═══ Records supplied

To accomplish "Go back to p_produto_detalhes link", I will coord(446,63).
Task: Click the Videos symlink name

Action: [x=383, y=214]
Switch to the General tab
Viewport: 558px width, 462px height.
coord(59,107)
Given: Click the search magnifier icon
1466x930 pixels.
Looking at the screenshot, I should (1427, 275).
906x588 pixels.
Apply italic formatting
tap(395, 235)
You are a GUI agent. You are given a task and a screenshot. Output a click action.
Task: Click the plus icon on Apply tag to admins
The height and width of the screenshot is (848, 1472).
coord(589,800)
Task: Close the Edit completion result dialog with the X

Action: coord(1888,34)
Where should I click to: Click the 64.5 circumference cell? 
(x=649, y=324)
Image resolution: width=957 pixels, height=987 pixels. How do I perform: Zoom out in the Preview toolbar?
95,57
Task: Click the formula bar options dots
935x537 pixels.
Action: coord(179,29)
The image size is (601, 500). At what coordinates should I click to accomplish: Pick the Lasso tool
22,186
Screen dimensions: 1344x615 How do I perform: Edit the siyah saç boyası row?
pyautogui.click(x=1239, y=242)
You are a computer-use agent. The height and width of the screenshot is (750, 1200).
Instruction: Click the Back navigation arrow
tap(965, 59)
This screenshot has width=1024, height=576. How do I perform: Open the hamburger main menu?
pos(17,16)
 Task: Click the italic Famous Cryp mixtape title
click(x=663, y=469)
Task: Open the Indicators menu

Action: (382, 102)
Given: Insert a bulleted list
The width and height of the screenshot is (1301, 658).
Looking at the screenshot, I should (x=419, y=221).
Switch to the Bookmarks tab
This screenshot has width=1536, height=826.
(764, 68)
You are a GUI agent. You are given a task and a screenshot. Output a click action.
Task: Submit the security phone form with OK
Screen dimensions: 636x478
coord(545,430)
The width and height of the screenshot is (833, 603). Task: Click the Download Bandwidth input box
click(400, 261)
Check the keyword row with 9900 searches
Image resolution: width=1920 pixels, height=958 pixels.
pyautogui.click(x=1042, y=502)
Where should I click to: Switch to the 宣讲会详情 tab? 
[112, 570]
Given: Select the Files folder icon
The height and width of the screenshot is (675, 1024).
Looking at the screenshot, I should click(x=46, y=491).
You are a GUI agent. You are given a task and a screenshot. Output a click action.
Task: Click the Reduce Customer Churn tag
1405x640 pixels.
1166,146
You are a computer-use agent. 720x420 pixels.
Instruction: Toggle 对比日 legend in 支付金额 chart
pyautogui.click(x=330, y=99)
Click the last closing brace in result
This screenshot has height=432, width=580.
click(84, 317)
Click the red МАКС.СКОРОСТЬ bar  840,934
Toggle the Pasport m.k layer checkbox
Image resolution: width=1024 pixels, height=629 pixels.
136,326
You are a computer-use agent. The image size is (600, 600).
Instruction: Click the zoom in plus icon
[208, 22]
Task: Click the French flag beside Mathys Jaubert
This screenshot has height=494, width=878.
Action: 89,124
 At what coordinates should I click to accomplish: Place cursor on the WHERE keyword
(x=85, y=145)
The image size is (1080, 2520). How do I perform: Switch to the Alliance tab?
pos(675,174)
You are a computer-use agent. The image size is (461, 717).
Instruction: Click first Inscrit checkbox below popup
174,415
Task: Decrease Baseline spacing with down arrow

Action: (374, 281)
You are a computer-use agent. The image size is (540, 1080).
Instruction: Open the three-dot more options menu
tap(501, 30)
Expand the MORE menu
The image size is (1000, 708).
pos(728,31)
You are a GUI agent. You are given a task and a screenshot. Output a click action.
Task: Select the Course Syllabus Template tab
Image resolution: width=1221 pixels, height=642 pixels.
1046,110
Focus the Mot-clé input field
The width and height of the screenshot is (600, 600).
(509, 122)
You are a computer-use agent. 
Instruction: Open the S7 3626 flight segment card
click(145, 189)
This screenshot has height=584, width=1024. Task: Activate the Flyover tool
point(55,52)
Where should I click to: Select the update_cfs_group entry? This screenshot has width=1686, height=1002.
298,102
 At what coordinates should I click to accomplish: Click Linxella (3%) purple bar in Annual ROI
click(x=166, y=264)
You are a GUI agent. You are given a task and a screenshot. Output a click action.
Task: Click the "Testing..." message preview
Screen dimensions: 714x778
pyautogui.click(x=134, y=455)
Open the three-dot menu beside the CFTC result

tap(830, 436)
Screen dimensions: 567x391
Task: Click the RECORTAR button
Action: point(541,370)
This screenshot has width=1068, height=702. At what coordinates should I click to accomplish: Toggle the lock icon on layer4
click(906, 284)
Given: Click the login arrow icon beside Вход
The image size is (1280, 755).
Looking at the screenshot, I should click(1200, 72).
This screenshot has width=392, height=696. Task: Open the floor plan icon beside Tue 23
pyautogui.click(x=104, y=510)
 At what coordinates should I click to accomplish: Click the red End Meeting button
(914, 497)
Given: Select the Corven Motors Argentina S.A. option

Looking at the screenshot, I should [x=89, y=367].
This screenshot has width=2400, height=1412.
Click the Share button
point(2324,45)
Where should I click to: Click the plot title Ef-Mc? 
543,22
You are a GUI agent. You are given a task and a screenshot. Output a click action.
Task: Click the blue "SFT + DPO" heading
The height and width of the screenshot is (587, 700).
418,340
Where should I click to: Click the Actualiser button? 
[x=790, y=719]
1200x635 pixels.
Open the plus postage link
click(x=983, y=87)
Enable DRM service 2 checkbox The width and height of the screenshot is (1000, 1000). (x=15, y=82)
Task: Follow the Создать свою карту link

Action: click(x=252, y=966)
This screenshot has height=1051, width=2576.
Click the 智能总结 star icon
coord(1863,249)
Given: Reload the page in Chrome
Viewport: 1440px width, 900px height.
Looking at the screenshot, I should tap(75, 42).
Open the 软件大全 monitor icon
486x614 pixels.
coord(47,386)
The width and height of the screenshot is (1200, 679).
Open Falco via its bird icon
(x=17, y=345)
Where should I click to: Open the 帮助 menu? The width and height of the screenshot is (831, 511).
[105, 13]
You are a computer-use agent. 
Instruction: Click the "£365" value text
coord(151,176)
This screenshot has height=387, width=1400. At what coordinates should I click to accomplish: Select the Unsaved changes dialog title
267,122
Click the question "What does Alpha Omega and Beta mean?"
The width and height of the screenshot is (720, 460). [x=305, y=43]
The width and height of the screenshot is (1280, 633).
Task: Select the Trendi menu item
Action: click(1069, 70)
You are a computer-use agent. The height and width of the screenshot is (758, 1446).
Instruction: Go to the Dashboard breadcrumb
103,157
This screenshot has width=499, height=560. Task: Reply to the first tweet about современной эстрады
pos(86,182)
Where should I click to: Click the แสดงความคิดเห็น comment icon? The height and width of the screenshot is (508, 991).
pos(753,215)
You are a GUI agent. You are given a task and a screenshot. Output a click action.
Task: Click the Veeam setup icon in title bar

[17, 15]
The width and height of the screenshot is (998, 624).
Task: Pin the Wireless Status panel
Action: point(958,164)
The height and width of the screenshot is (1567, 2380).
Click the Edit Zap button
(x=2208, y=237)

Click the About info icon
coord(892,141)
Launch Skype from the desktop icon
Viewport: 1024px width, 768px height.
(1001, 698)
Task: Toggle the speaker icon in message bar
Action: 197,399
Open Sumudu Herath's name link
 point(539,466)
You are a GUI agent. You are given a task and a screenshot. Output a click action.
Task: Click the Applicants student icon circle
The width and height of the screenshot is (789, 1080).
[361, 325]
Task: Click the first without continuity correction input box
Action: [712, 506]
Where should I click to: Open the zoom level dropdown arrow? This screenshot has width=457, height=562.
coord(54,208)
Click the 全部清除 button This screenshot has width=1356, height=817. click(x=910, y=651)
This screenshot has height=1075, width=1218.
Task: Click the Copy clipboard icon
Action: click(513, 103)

══════

All lines above from the one holding "This screenshot has width=392, height=696." to the one holding "1200x635 pixels.", inclusive, are to be copied exactly; no other line is wanted.

This screenshot has width=392, height=696. Task: Open the floor plan icon beside Tue 23
pyautogui.click(x=104, y=510)
 At what coordinates should I click to accomplish: Click the red End Meeting button
(914, 497)
Given: Select the Corven Motors Argentina S.A. option

Looking at the screenshot, I should [x=89, y=367].
This screenshot has width=2400, height=1412.
Click the Share button
point(2324,45)
Where should I click to: Click the plot title Ef-Mc? 
543,22
You are a GUI agent. You are given a task and a screenshot. Output a click action.
Task: Click the blue "SFT + DPO" heading
The height and width of the screenshot is (587, 700).
418,340
Where should I click to: Click the Actualiser button? 
[x=790, y=719]
1200x635 pixels.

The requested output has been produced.